Researchers in CSAIL, working with colleagues at the University of Washington, have developed a new computer system that can automatically solve the type of word problems common in introductory algebra classes.
In the near term, the work could lead to educational tools that identify errors in students’ reasoning or evaluate the difficulty of word problems. But it may also point toward systems that can solve more complicated problems in geometry, physics, and finance — problems whose solutions don’t appear in the back of the teacher’s edition of a textbook.
According to Nate Kushman, a CSAIL graduate student and lead author on the new paper, the new work is in the field of “semantic parsing,” or translating natural language into a formal language such as arithmetic or formal logic. Most previous work on semantic parsing — including his own — has focused on individual sentences, Kushman says. “In these algebra problems, you have to build these things up from many different sentences,” he says. “The fact that you’re looking across multiple sentences to generate this semantic representation is really something new.”
Kushman is joined on the paper by Regina Barzilay, a professor of computer science and engineering and one of his two thesis advisors, and by the University of Washington’s Yoav Artzi and Luke Zettlemoyer. The researchers will present their work at the annual meeting of the Association for Computational Linguistics in June.
Finding your place
The researchers’ system exploits two existing computational tools. One is the computer algebra system Macsyma, whose initial development at MIT in the 1960s was a milestone in artificial-intelligence research. For Kushman and his colleagues’ purposes, Macsyma provided a way to distill algebraic equations with the same general structure into a common template.
The other tool is the type of sentence parser used in most natural-language-processing research. A parser represents the parts of speech in a given sentence and their syntactic relationships as a tree — a type of graph that, like a family-tree diagram, fans out at successive layers of depth.
For the researchers’ system, understanding a word problem is a matter of correctly mapping elements in the parsing diagram of its constituent sentences onto one of Macsyma’s equation templates. To teach the system how to perform that mapping, and to produce the equation templates, the researchers used machine learning.
Kushman found a website on which algebra students posted word problems they were having difficulty with, and where their peers could then offer solutions. From an initial group of roughly 2,000 problems, he culled 500 that represented the full range of problem types found in the larger set.
In a series of experiments, the researchers would randomly select 400 of the 500 problems, use those to train their system, and then test it on the remaining 100.

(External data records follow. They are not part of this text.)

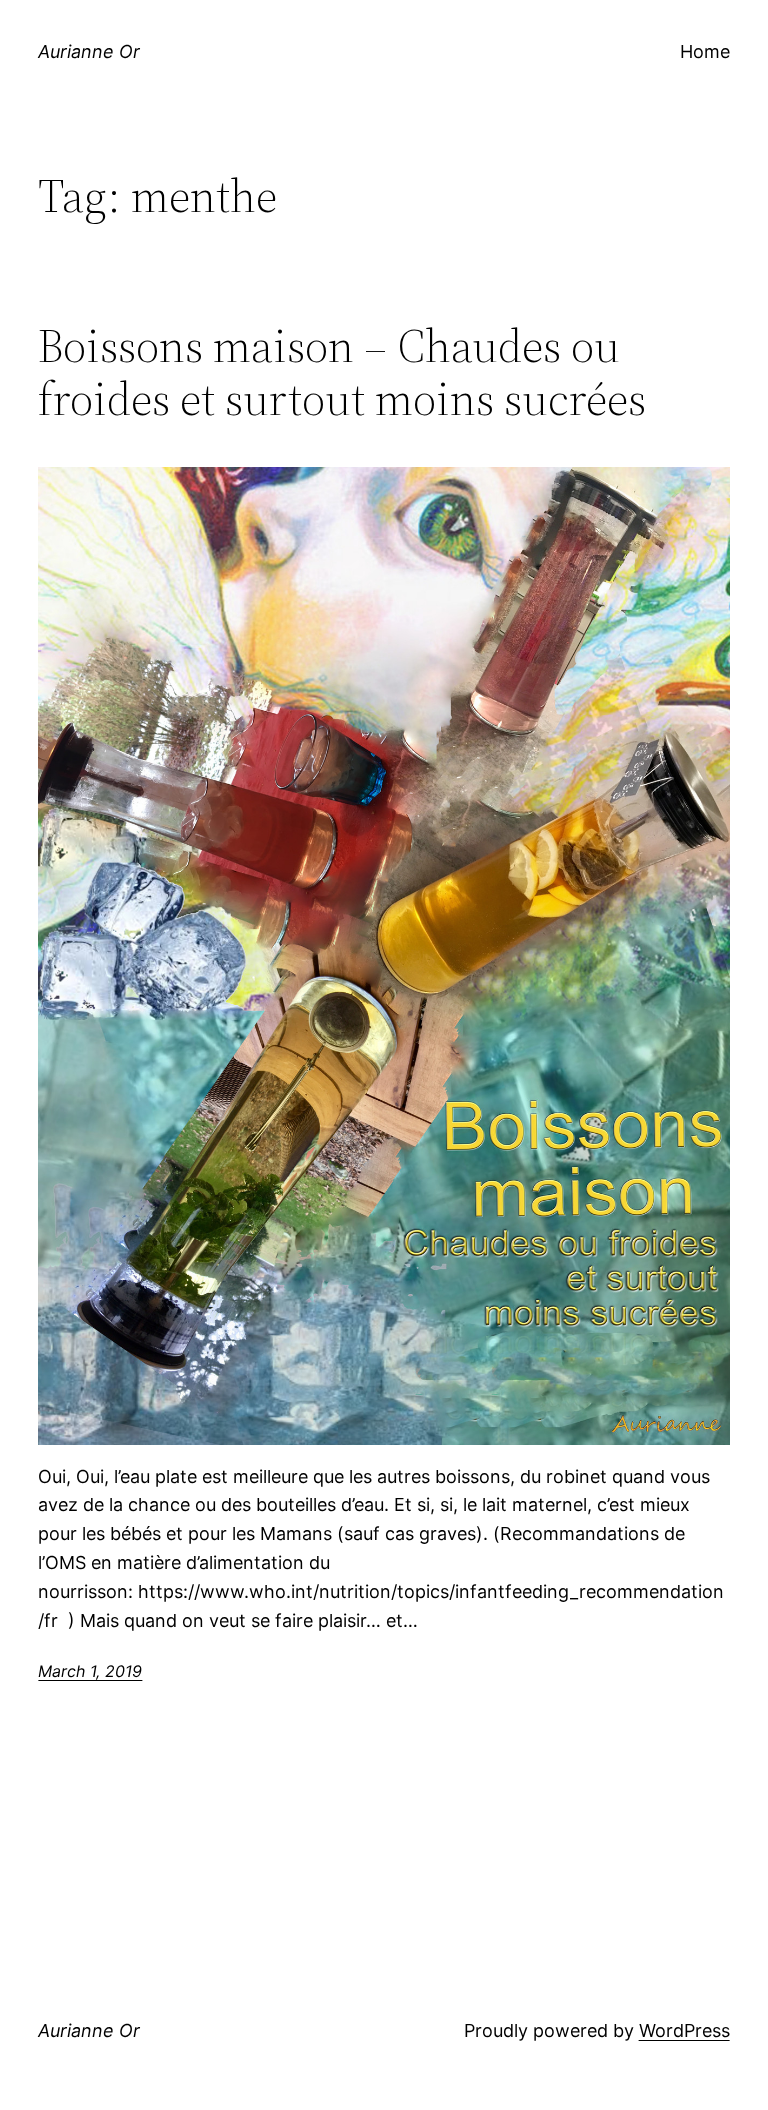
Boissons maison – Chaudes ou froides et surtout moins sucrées (342, 372)
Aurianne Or (89, 51)
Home (705, 51)
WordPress (684, 2030)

For the training, however, they used two different approaches — or, in the parlance of machine learning, two different types of supervision. In the first approach, they fed the system both word problems and their translations into algebraic equations — 400 examples of each. But in the second, they fed the system only a few examples of the five most common types of word problems and their algebraic translations. The rest of the examples included only the word problems and their numerical solutions.
In the first case, the system, after training, was able to solve roughly 70 percent of its test problems; in the second, that figure dropped to 46 percent. But according to Kushman, that’s still good enough to offer hope that the researchers’ approach could generalize to more complex problems.
In determining how to map natural language onto equation templates, the system examined hundreds of thousands of “features” of the training examples. Some of those features related specific words to problem types: For instance, the appearance of the phrase “react with” was a good indication that the problem dealt with chemistry. Other features looked at the location of specific words in parsing diagrams: The appearance of the word “costs” as the main verb indicated a great deal about which sentence elements should be slotted into which equation templates.
Other features simply analyzed the syntactical relationships between words, regardless of the words themselves, while still others examined correlations between words’ locations in different sentences. Finally, Kushman says, he included a few “sanity check” features, such as whether or not the solution yielded by a particular equation template was a positive integer, as is almost always the case with algebraic word problems.
“The idea of this kind of supervision they have will be useful for lots of things,” says Kevin Knight, a professor of computer science of the University of Southern California. “The approach of building a generative story of how people get from text to answers is a great idea.”
The system’s ability to perform fairly well even when trained chiefly on raw numerical answers is “super-encouraging,” Knight adds. “It needs a little help, but it can benefit from a bunch of extra data that you haven’t labeled in detail.”